Celebrado a 18 de abril, Santo Apolónio de Roma ocupa um lugar singular na história da Igreja Primitiva. Numa época em que o cristianismo era visto com suspeita pelas elites imperiais, ele personificou a ponte entre a alta cultura clássica e a mensagem radical do Evangelho. Apolónio não foi apenas um mártir; foi um apologista, um intelectual que utilizou a lógica e a eloquência para demonstrar que a fé cristã era a mais elevada forma de filosofia.
Um Filósofo no Senado
Apolónio pertencia à nobreza romana e era membro do Senado, a instituição mais prestigiada do Império. Homem de vasta cultura e versado na filosofia grega e romana, procurava a verdade absoluta através do estudo. A sua conversão ao cristianismo, durante o reinado do imperador Cómodo, não foi um ato de impulso, mas o resultado de uma busca intelectual que o levou a reconhecer em Jesus Cristo o “Logos” — a Razão Divina encarnada.

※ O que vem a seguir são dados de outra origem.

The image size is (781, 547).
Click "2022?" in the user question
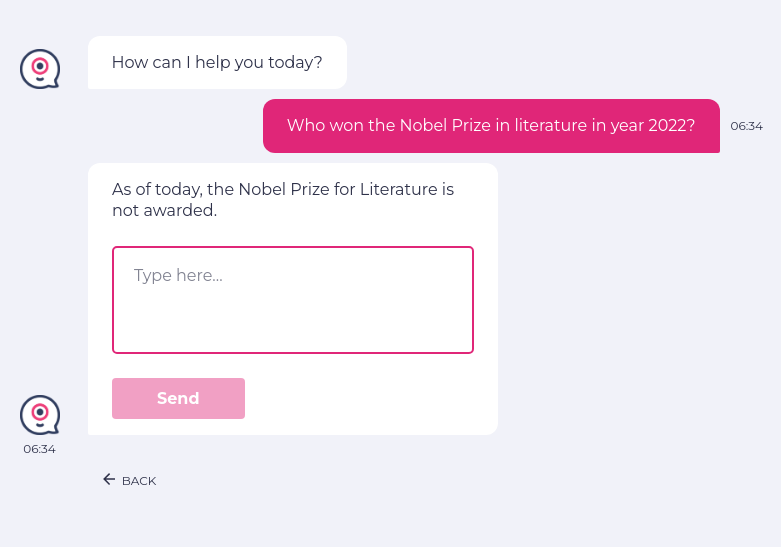click(x=670, y=126)
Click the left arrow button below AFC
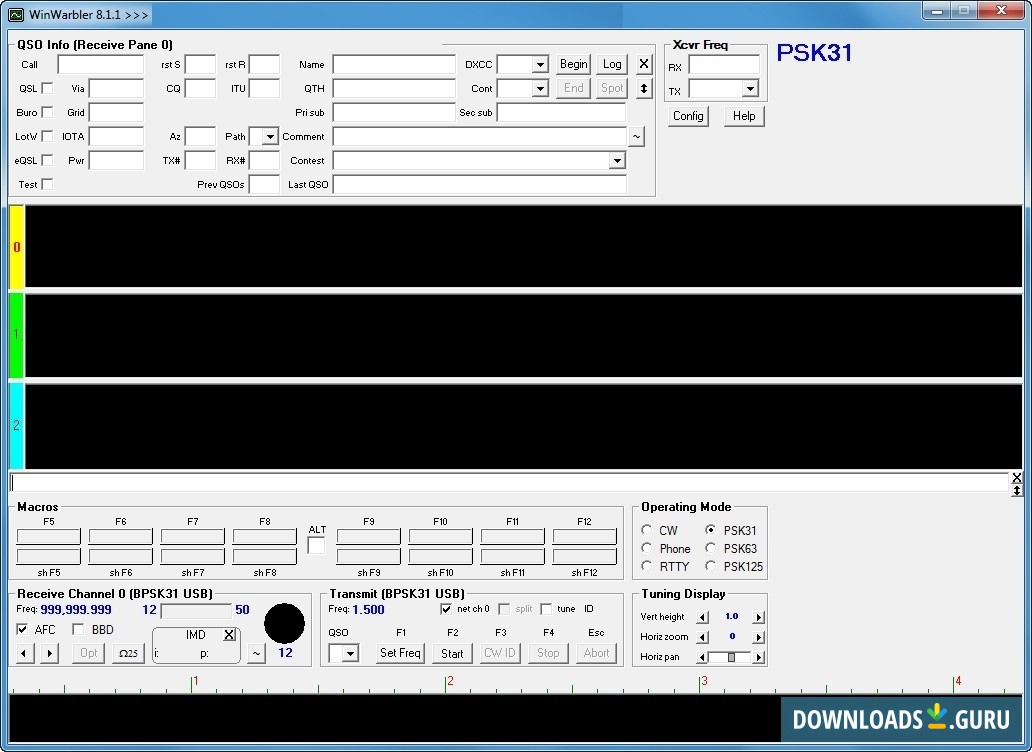 click(26, 653)
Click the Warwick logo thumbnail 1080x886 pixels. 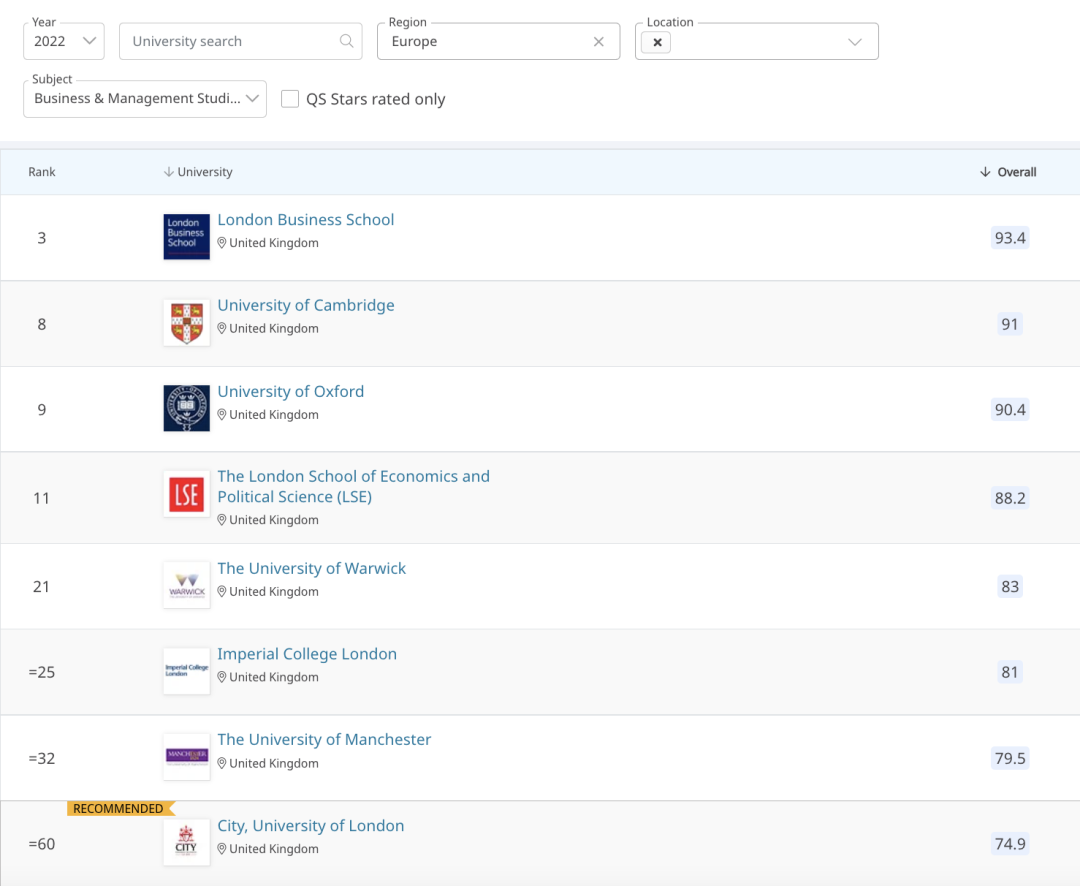point(186,585)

A sua integridade e ética eram de tal ordem que, mesmo após a sua conversão, ele continuou a ser respeitado pelos seus pares no Senado. No entanto, o cristianismo permanecia ilegal sob a lei romana.
A Defesa Perante o Senado
A vida de Apolónio mudou radicalmente quando um dos seus servos o denunciou como cristão ao prefeito pretoriano, Perénio. Dada a sua posição social, foi-lhe concedida uma oportunidade raramente dada aos mártires comuns: o direito de apresentar uma defesa formal (apologia) perante o Senado Romano.

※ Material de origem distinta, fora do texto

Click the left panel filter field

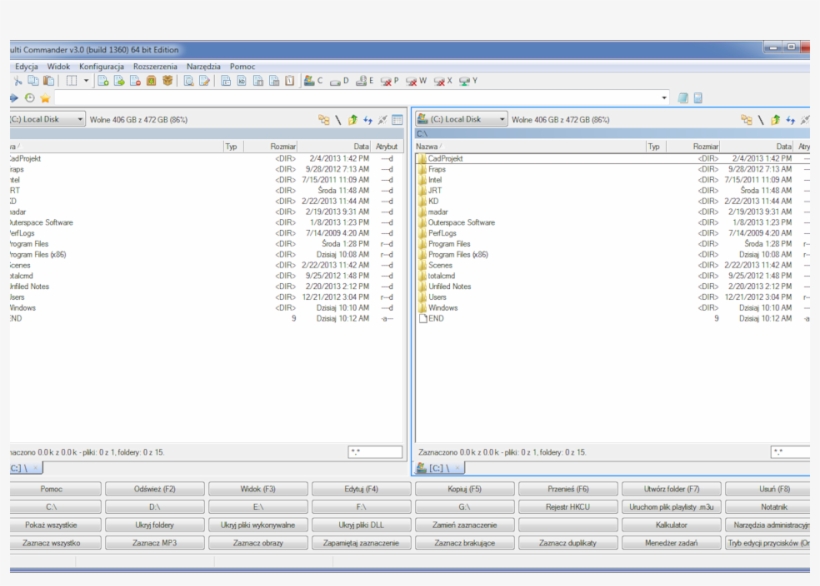pos(375,452)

Neste discurso histórico, Apolónio não implorou por misericórdia. Pelo contrário, proferiu uma argumentação brilhante onde:
- Defendeu a superioridade moral da doutrina cristã sobre o paganismo.
- Explicou o sentido da morte e a esperança na vida eterna.
- Afirmou que a ética cristã era o único caminho para a verdadeira sabedoria e para o bem comum do império.
O Martírio e o Legado
Embora o seu discurso tenha causado grande admiração e até algumas conversões silenciosas entre os senadores, a lei romana de Trajano obrigava à execução de quem não renunciasse ao cristianismo. Quando instado a sacrificar aos deuses imperiais para salvar a vida, Apolónio respondeu com serenidade que a sua lealdade pertencia ao Rei dos Reis.
Santo Apolónio foi decapitado no ano de 185. O seu legado permanece como o de um homem que não viu contradição entre a inteligência e a devoção. Ele demonstrou que a fé é “razoável” e que o cristão deve estar sempre pronto, como ensina o apóstolo Pedro, a “dar as razões da sua esperança” com mansidão e respeito.